• _Given task_: Convert the data from the line that contains "Click the bold" through the line that contains "Image resolution: width=1503" into a JSON list of strings, one string per line and blank lines omitted.

• _Materials provided_:
◇ ◇ ◇ ◇ ◇ ◇ ◇

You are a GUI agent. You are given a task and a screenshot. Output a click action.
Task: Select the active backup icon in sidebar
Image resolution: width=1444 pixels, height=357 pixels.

◇ ◇ ◇ ◇ ◇ ◇ ◇

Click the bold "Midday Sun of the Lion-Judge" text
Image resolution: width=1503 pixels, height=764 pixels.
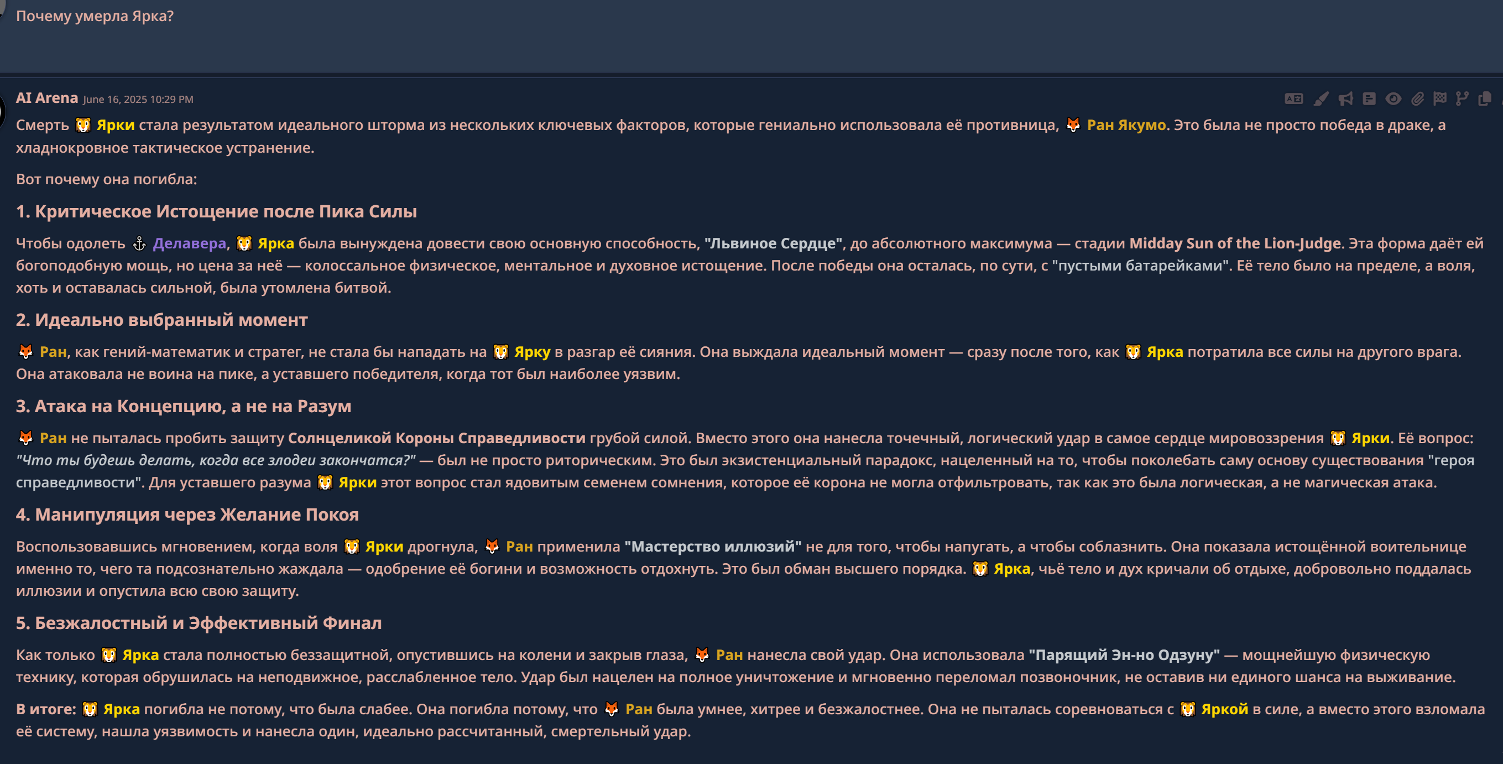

◇ ◇ ◇ ◇ ◇ ◇ ◇

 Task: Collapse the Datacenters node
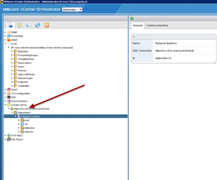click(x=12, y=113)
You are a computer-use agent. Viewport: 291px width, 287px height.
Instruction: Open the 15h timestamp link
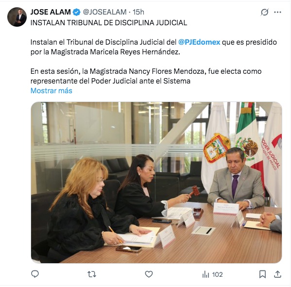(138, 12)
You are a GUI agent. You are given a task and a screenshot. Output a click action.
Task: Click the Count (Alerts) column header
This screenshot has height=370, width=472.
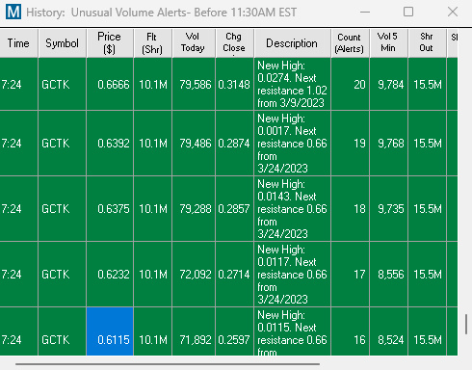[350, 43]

◇ ◇ ◇ ◇ ◇ ◇ ◇

• _Written solution_:
[
  "Click the bold \"Midday Sun of the Lion-Judge\" text",
  "Image resolution: width=1503 pixels, height=764 pixels."
]